First Corinthians 15:5-8 uses the passive of horao (ophthe, he appeared, literally 'he was seen') for the resurrection appearances: 'he appeared (ophthe) to Cephas, then to the twelve. Then he appeared (ophthe) to more than five hundred brothers at one time... Then he appeared (ophthe) to James, then to all the apostles. Last of all, as to one untimely born, he appeared (ophthe) also to me.' The ophthe-passive is technically an aorist passive of horao — 'he was seen by, he appeared to.' The resurrection witnesses are defined by who saw (horan) the risen Christ.

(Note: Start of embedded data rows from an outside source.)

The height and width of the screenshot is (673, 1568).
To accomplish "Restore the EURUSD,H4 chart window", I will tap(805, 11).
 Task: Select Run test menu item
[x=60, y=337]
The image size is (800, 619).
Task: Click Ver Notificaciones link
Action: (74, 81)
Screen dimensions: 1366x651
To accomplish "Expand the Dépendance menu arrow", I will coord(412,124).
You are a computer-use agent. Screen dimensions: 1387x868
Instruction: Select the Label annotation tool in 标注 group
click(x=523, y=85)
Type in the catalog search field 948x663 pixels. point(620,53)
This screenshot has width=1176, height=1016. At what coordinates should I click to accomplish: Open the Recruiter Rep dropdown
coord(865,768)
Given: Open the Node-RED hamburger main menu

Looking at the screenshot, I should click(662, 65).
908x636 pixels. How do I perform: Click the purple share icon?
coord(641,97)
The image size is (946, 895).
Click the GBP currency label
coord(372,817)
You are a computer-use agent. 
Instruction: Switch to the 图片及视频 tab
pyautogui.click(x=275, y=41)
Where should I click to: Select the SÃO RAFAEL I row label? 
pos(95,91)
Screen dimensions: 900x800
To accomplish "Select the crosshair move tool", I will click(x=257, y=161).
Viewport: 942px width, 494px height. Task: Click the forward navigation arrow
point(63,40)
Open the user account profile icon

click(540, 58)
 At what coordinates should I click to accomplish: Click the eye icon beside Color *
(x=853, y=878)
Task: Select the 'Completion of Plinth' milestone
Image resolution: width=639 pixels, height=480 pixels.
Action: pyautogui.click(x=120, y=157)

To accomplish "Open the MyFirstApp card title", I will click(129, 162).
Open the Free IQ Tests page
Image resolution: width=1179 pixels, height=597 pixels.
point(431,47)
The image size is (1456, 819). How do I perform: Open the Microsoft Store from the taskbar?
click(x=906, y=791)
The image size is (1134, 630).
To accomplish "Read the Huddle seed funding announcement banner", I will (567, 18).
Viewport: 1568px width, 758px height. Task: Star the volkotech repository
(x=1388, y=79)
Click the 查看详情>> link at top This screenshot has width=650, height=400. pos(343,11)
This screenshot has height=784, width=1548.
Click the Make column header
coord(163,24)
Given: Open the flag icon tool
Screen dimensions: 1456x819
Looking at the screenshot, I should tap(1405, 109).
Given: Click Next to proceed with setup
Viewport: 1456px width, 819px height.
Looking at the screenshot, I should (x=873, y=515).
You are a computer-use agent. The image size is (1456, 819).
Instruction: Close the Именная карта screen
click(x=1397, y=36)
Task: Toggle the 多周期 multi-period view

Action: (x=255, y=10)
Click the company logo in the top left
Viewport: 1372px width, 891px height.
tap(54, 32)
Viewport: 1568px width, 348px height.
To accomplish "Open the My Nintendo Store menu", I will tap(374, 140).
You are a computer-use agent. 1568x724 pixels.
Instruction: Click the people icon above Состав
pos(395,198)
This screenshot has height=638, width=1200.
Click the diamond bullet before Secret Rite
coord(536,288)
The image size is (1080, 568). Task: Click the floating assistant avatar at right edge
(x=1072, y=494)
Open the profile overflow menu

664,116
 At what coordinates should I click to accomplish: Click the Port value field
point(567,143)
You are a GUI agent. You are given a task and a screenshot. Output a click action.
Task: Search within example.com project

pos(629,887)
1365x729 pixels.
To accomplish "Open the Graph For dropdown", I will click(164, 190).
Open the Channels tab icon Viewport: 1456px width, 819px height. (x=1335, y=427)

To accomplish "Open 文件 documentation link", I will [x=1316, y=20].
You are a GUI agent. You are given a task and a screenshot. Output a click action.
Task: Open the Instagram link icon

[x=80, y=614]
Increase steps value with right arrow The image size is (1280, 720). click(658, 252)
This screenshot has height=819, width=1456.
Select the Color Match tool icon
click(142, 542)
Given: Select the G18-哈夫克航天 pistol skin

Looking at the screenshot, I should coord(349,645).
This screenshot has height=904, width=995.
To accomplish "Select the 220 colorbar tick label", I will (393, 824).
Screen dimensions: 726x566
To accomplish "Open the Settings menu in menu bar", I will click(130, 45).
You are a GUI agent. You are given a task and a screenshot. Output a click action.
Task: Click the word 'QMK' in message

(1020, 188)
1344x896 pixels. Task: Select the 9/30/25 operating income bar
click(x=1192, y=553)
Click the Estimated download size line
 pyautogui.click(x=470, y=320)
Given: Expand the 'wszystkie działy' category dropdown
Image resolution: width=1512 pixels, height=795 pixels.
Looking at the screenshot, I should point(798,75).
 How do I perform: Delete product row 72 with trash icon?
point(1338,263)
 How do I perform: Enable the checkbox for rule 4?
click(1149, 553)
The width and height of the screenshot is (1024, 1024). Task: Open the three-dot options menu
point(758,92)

Luke 2:30 gives horao its most tender use: Simeon, holding the infant Jesus, says 'for my eyes have seen (eidon) your salvation.' The seeing (eidon, an aorist of horao) is the literal seeing of the infant — but its content is 'salvation.' Simeon sees what is visible (a baby) and perceives what is theological (the salvation of YHWH). This is horao at its most characteristic: the perception that goes beyond the visual to the significant.

For the preacher, ὁράω (horao) asks: what are we actually seeing when we look? And who will be seen at the last?